▸ **YOUR GOAL**
Copy the result of filtering the entries below for lines that include the string "agent".

▸ **PROVIDED MATERIAL**
========================================

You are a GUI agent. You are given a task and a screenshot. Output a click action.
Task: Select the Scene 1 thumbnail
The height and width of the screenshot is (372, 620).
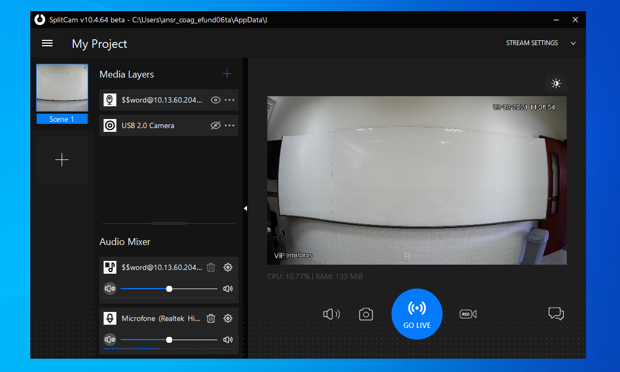click(x=62, y=88)
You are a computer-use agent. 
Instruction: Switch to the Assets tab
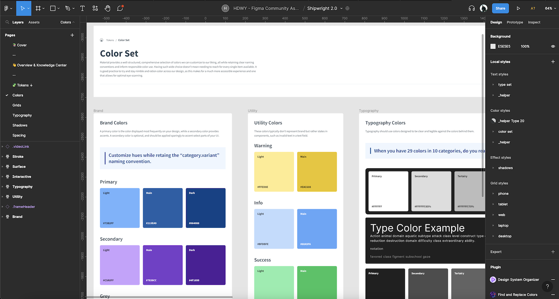pyautogui.click(x=34, y=22)
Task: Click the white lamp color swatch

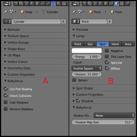Action: click(87, 51)
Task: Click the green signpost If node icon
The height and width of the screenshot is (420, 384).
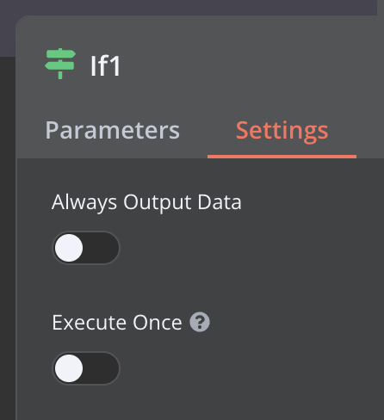Action: click(x=60, y=64)

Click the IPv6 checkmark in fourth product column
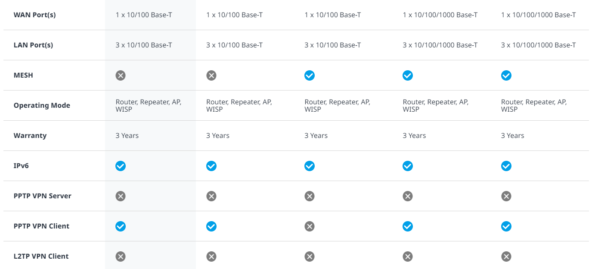coord(408,166)
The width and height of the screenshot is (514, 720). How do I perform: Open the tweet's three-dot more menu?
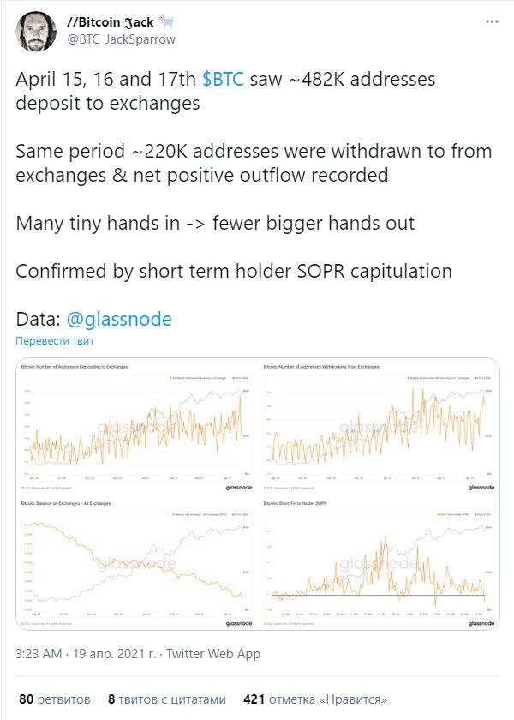(x=492, y=21)
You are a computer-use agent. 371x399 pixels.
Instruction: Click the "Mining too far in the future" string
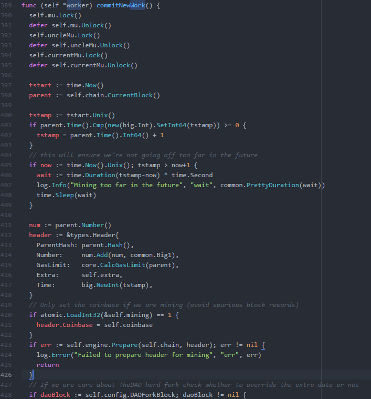point(126,185)
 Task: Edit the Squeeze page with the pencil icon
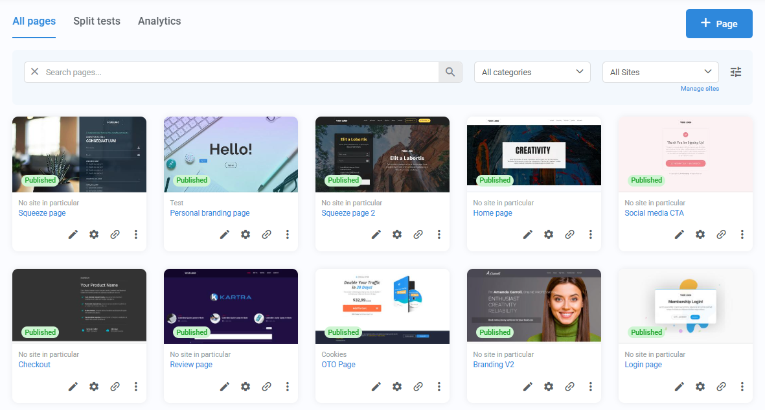pos(73,234)
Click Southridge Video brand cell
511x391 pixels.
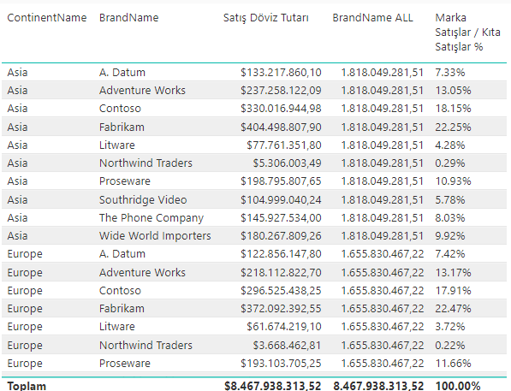click(143, 199)
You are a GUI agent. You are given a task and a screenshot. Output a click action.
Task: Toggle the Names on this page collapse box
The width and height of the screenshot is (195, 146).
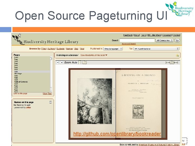pos(50,102)
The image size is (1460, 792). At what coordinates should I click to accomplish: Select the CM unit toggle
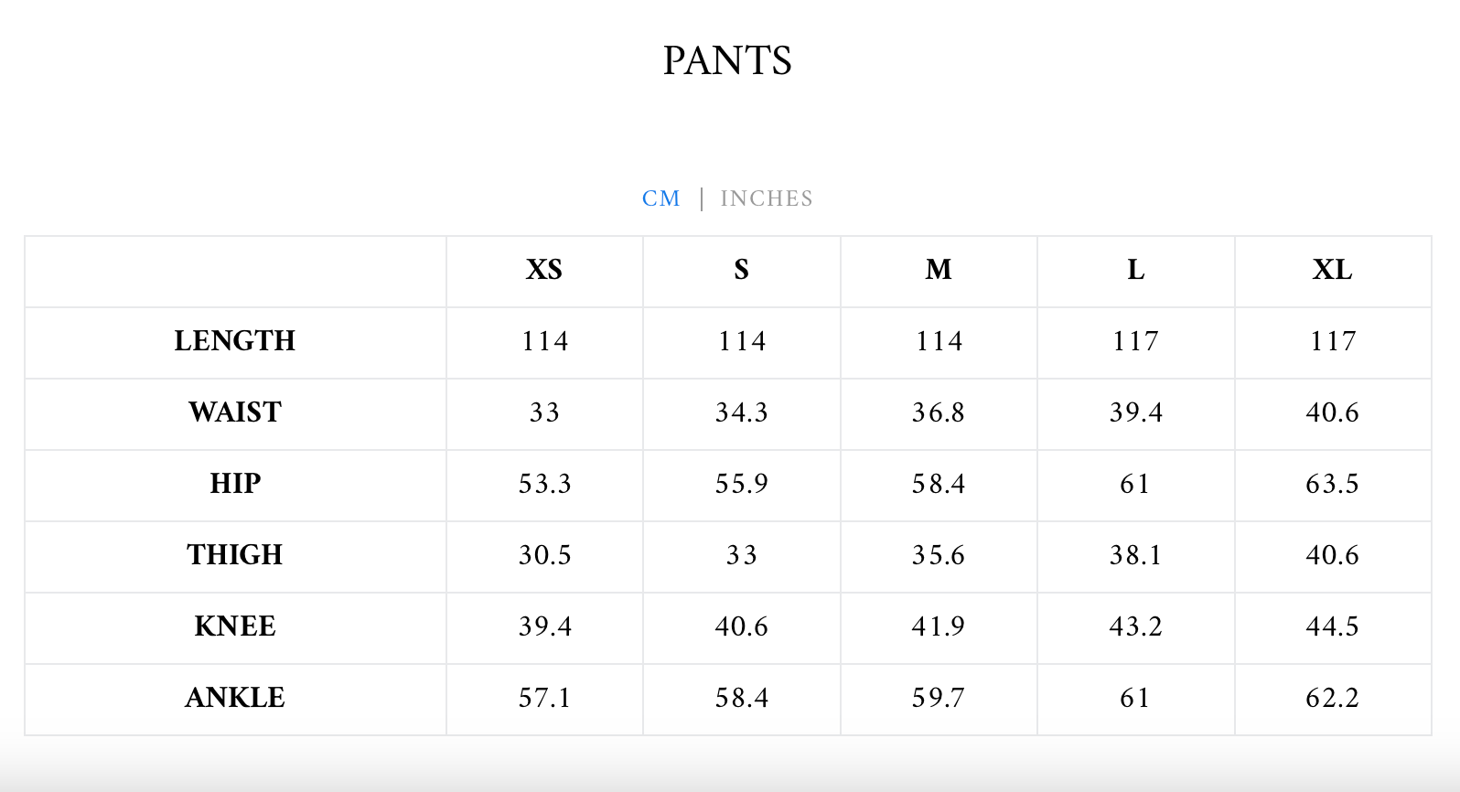(660, 198)
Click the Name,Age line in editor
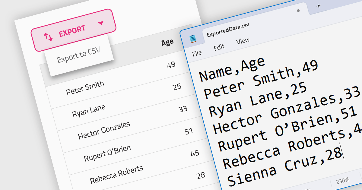The height and width of the screenshot is (190, 362). click(x=232, y=69)
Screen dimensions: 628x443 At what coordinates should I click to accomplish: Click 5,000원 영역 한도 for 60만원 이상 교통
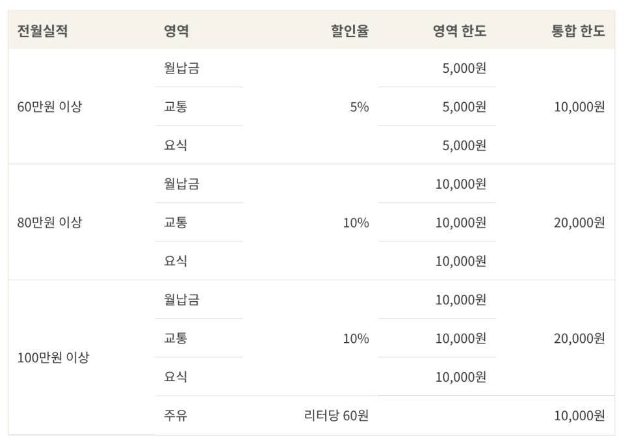point(464,107)
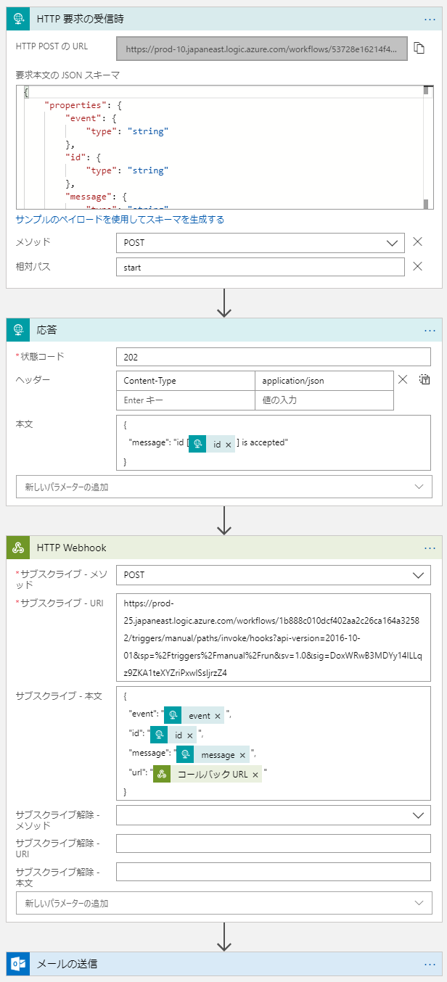Remove id token from response body
Screen dimensions: 447x982
click(x=229, y=445)
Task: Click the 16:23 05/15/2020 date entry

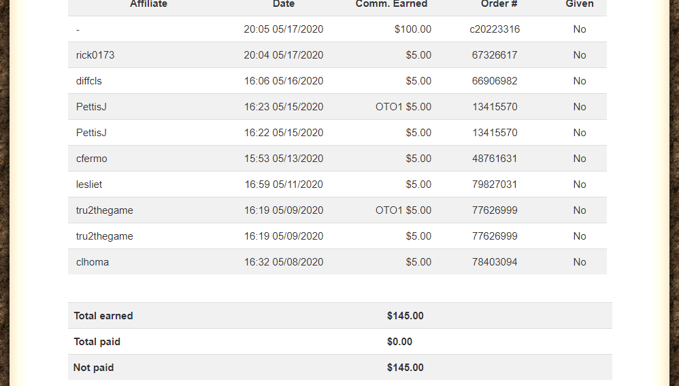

========================================

▸ **WRITTEN RESPONSE**
You are a GUI agent. You are given a task and a screenshot. Output a click action.
You are a computer-use agent. 
You are a computer-use agent. 371x399 pixels.
You are a GUI agent. You are given a task and a screenshot. Output a click action.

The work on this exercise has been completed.